しかし、麓丸はその手を押さえ込んだ。一本ずつ指を引きはがし、どんぶりの上に箸を置く。そしてゆっくりと横へ押しやった。
「非常に残念だが、あいにくおれは腹がいっぱいだ。さっきごま団子を食べたからな。さりとて残すのも忍びない。だから、おまえら、ほら、食っていいぞ」
それだけ言い、止める間もなくそっぽを向いた。呼びかけても振り向かない。家臣たちは顔を見合わせていたが、無言でこぶしを握りしめる主人の背中を見て、静かに食べはじめた。
ところが、そうして麓丸がじっと待っていると、器が返ってきた。麺も具材も、ほとんど減っていない。

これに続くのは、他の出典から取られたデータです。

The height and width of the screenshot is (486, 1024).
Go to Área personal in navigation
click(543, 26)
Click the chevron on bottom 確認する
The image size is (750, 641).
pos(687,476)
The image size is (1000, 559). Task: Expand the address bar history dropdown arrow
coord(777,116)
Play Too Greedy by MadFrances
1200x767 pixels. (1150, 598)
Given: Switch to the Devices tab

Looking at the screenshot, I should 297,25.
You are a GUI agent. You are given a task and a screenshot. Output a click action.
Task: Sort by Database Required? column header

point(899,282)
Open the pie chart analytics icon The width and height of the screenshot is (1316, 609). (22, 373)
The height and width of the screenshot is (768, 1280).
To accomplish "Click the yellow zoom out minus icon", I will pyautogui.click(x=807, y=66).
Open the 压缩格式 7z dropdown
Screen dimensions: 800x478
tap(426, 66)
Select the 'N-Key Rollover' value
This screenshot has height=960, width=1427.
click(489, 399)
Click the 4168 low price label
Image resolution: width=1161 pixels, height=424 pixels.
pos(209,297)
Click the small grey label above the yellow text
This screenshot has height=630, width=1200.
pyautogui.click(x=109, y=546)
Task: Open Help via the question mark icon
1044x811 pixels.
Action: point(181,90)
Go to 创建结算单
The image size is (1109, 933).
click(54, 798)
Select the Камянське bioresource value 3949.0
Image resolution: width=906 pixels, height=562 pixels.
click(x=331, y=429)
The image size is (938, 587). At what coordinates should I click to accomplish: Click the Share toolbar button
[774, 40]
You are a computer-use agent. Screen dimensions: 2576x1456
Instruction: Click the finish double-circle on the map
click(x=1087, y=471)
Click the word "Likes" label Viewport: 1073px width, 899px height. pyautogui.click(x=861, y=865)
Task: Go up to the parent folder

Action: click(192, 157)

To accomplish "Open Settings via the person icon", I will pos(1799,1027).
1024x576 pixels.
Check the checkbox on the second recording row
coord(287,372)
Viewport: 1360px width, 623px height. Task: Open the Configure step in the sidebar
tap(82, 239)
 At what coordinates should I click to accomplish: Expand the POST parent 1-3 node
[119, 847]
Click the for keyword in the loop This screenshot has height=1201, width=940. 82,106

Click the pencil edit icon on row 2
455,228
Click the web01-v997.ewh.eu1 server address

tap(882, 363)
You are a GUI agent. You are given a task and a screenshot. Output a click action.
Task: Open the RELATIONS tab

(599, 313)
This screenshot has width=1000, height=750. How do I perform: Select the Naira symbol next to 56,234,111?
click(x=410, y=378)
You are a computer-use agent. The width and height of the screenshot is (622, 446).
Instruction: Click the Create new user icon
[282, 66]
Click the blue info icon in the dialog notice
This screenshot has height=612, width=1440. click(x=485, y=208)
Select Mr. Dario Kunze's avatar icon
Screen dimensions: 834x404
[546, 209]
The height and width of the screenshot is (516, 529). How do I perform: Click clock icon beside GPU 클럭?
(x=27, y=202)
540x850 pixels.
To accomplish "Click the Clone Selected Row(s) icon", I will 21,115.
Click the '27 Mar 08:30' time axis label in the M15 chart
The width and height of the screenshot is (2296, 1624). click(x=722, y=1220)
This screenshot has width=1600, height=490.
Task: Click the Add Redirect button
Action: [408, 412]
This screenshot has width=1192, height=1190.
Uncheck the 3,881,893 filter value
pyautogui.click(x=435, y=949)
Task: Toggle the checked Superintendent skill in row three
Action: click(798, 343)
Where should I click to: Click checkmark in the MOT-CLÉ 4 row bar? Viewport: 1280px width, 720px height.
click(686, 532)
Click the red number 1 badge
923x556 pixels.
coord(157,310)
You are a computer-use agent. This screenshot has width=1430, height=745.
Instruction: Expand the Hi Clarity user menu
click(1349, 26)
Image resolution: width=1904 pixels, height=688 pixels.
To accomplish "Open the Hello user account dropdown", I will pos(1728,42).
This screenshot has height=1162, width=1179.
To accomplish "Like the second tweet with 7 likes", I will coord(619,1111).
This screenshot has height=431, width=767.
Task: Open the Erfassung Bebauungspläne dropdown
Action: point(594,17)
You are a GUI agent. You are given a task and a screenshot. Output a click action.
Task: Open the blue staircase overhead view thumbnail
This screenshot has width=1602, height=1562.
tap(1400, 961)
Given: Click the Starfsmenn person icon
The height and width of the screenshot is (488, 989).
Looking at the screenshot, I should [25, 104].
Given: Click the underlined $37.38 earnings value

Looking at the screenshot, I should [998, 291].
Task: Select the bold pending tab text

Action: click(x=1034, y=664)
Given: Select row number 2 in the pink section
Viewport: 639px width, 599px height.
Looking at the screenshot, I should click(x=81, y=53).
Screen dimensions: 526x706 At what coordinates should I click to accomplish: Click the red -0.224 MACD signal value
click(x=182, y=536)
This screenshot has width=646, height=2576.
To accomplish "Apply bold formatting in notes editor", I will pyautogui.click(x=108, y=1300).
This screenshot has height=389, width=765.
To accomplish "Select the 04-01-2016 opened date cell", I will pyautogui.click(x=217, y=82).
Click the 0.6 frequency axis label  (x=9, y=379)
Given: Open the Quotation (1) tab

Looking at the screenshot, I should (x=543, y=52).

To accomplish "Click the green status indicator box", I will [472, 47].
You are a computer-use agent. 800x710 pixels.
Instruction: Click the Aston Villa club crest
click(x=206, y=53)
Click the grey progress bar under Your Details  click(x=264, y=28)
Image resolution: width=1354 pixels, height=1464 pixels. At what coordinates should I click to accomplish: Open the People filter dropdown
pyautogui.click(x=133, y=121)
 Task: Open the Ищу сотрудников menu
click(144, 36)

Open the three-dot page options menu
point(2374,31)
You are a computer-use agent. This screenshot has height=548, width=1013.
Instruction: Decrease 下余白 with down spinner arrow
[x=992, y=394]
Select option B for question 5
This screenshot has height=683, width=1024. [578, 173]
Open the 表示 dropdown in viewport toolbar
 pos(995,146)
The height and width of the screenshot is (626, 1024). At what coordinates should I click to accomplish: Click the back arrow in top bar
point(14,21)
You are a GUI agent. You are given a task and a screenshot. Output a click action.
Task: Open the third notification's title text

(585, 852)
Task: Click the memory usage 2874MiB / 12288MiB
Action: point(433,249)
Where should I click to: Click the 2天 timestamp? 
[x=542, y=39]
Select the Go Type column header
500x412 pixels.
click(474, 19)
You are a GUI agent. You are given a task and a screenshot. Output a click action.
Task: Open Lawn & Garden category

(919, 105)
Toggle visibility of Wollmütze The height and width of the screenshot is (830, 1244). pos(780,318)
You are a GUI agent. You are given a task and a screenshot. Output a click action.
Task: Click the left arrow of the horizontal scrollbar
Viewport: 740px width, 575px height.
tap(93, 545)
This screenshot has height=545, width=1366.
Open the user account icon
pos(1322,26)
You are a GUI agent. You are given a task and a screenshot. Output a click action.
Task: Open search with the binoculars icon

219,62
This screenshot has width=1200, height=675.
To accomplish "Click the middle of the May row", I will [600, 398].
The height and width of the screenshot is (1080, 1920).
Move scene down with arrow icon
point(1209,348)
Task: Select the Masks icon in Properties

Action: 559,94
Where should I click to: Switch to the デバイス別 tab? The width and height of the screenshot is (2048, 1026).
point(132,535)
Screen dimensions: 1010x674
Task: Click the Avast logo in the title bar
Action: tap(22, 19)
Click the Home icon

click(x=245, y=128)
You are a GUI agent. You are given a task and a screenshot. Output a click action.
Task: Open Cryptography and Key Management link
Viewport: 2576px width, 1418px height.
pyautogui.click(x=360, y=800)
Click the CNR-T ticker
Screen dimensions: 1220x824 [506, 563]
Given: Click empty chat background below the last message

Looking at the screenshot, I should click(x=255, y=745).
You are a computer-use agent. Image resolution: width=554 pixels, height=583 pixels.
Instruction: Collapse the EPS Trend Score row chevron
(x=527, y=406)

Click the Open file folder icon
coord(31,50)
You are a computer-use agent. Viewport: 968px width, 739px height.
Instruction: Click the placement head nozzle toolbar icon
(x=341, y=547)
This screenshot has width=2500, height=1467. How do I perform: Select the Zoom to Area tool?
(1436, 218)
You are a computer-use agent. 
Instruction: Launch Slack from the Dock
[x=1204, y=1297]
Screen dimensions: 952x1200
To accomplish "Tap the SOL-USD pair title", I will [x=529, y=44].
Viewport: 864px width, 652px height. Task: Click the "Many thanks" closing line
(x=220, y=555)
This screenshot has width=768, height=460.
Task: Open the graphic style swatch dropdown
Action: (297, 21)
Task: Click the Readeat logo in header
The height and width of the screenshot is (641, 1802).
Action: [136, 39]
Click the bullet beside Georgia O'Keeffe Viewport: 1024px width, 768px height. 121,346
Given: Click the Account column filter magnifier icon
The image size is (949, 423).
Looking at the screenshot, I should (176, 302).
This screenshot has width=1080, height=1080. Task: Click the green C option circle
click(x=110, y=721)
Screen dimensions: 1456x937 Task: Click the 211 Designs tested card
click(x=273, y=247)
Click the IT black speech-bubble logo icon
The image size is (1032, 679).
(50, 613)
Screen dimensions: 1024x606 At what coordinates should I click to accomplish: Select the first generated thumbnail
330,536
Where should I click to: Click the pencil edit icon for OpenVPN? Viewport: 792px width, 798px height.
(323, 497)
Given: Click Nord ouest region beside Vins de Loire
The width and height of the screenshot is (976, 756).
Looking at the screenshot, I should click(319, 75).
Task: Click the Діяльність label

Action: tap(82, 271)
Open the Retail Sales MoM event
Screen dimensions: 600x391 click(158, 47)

「坊ちゃんの言うとおり、あっしらは妖。食べなくても死にやしません。一口ずつで充分でさ」
「そやよ。育ち盛りやねんからもっと食べやなあきまへん」
「あたしはほら、こう見えてダイエット中っすから。くびれバデェ目指してるっすから」
「おまえら……」
器を見つめ、ふんと鼻を鳴らした。
「しょうがない奴らだな。そこまで言うのなら食ってやらんこともない。本当に腹はいっぱいなんだけどな」
再び箸を持った麓丸は、何一つ残さず完食した。
*
衣服が乾いてきた頃、店主が言った。
「そういや兄ちゃんらは、陳福の屋敷に用なのかい?」
「……なぜですか?」
「なぜって、ここは屋敷の地下だぜ」
驚いて、入店時とは逆の入口から外へ出るなり目に飛び込んだのは、機械仕掛けの馬だった。洞窟の壁をぶち抜き、派手な装飾のメリーゴーランドがあったのだ。コースターやミニ観覧車もあるが、いずれも動力がないのか止まっている。巨大なガレージには、屋形船やレーシングカーまである始末だ。
こんなところへ置いてどうするのかはわからないが、麓丸が気になったのは、そこかしこに妖怪がいることだった。警戒されているのか、物陰から見られている。
「そいつらはここに住んでるんだとよ。最近は土地開発だなんだで、どこも大変らしいぜ」
店の入口まで来て店主が教えてくれた。それから奥に搬送用のエレベーターがあることも。つまり麓丸たちは裏口から入ったことになるが、平然と客を出迎えた店主はやはり素晴らしい気構えである。
「ごちそうさまでした」
「おう、また来な」
固い握手を交わし、エレベーターへ向かった。
その途中、ぐるぐる回るコーヒーカップの中に、麓丸は知り合いの姿を認めた。
「おい、陀羅じゃないのか」
「んー? あっ、おっす!」
急停止して陀羅が出てきた。
「ここに住んでたのか」
「いんや、おいらは家ないよ。配達がてら遊んでたのさ」
「そうかそうか。ご苦労さん」
ふと思いつき、陀羅に便箋をもらった麓丸は手紙をしたためた。
「師匠が僥倖のラーメンを食べたいと言ってたんだ。場所をお教えせねば。師匠の道場はわかるか?」
「うん、わかるよ」
「じゃあ先に駄賃を受け取ってくれ。師匠に払わせるわけにはいかんからな。便箋代とで二つだ」
懐の小瓶から、陀羅の手のひらにあめ玉を出した。
「わあ、ハッカだ。メロンだ」
「くれぐれも着いてから食べるんだぞ」
じゅるりと口をぬぐった陀羅は「おいらもう行くね」と言うが早いか飛びだしていった。それもラーメン屋の裏口から。きっとそちらの方が近道なのだろう。陀羅ならば水上を走ってもおかしくない。
気を取り直し、エレベーターに乗り込んだ。目指す巻物までもうすこしである。